→ Exercise requirements: Collect every line of the rows below that contains the string "width", treating uppercase and lowercase letters as different.

→ Data supplied:
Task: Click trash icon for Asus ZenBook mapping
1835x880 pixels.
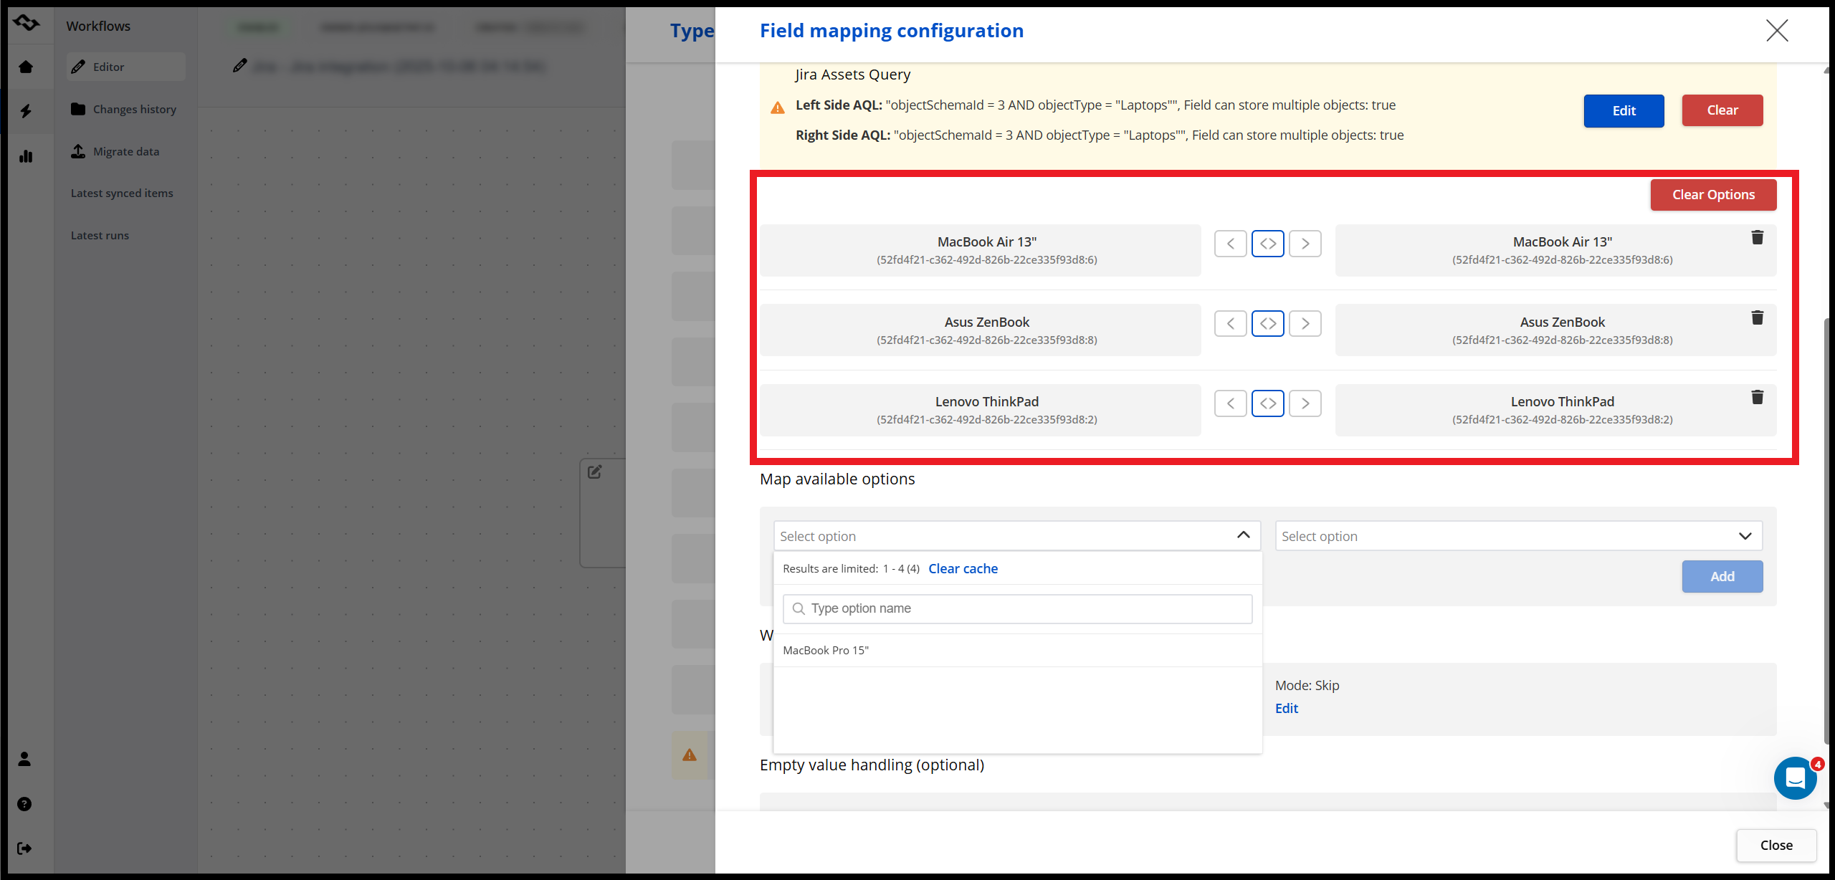Action: coord(1757,318)
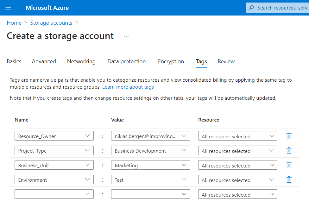Click the search magnifier icon in header

coord(251,8)
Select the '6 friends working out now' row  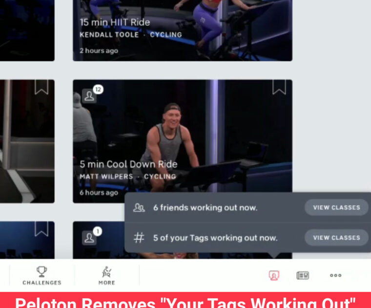point(205,207)
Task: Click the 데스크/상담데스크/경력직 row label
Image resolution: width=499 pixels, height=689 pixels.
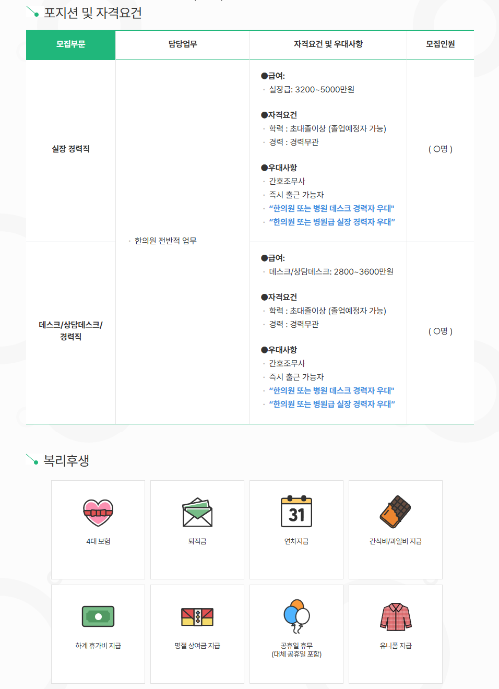Action: click(71, 331)
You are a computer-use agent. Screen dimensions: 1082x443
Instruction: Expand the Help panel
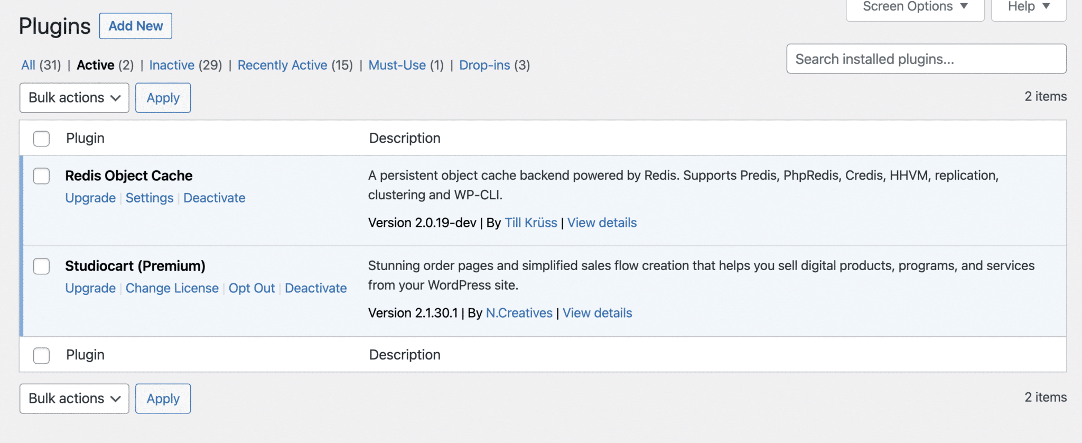click(x=1028, y=7)
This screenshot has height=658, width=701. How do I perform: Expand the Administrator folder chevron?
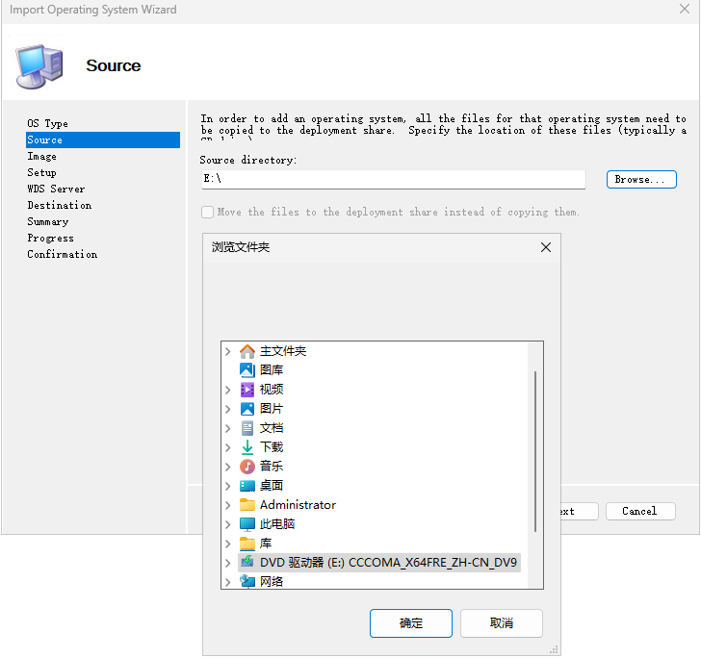[x=228, y=505]
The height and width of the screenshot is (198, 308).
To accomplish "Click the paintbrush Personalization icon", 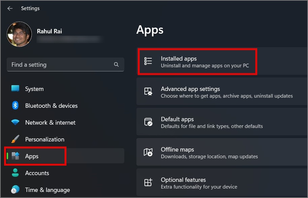I will (x=15, y=139).
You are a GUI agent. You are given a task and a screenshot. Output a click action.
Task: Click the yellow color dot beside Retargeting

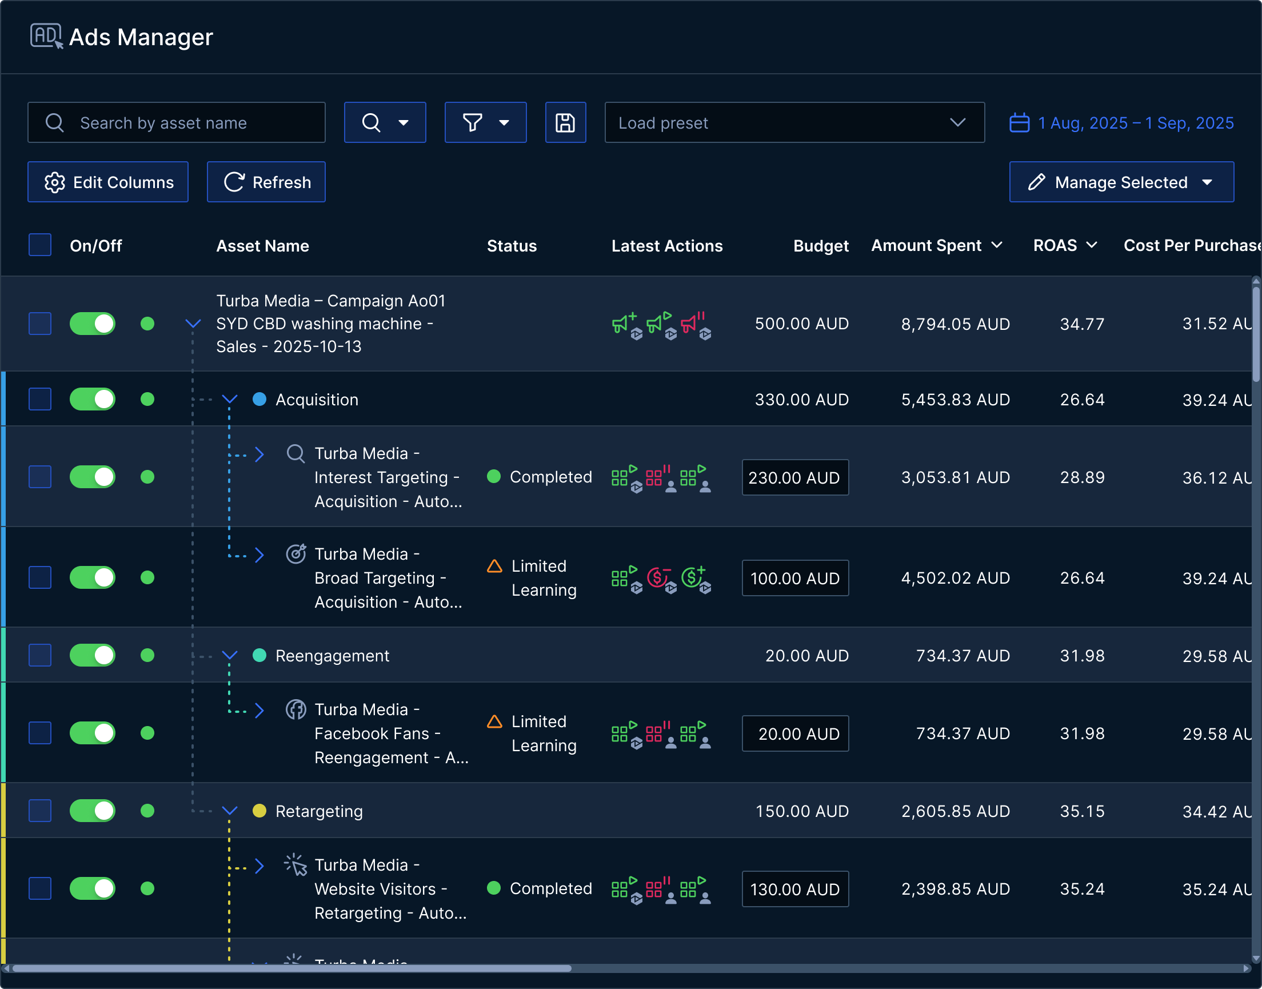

→ Exercise solution:
Image resolution: width=499 pixels, height=689 pixels.
This screenshot has height=658, width=701. How do I perform: Expand the Administrator folder chevron?
The height and width of the screenshot is (198, 308).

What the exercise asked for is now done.